Task instructions ::
Where a line below has the string "element" in it, include it in the count, and give that count alone.
● ● ●
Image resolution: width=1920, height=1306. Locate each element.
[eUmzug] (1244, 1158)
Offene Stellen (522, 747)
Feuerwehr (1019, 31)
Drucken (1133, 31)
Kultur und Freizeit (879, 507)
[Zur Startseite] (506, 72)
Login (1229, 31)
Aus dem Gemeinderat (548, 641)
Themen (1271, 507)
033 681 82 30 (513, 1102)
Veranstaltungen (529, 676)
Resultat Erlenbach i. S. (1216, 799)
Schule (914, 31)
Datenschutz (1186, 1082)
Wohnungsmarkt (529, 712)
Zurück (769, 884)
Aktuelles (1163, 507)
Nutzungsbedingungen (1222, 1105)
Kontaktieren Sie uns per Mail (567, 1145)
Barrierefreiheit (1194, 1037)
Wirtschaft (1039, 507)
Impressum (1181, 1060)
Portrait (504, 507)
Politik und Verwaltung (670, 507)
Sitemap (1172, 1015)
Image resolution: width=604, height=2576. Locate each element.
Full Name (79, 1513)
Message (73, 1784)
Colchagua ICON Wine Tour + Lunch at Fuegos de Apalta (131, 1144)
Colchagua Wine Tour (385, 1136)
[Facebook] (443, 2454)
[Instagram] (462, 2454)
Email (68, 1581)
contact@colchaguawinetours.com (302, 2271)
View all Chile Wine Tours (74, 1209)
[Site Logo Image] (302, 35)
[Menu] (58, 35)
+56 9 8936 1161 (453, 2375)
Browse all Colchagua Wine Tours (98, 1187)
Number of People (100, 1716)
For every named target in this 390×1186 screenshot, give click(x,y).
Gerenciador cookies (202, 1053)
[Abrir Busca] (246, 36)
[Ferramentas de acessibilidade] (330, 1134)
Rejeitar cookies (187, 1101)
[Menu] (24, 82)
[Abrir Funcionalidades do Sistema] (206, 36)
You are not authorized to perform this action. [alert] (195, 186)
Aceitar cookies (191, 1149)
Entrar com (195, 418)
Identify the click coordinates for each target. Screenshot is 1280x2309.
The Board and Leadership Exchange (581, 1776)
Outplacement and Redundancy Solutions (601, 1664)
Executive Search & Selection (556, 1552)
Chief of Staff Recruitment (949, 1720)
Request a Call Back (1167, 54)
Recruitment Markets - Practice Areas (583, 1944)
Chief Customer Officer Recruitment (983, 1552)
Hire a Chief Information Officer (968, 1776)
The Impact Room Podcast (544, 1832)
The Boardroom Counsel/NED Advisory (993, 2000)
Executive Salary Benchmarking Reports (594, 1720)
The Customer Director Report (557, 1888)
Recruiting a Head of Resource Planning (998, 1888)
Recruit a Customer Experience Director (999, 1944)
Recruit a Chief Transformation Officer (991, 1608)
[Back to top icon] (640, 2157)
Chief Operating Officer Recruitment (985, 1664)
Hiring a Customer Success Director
● ● ●
Exercise response ::
2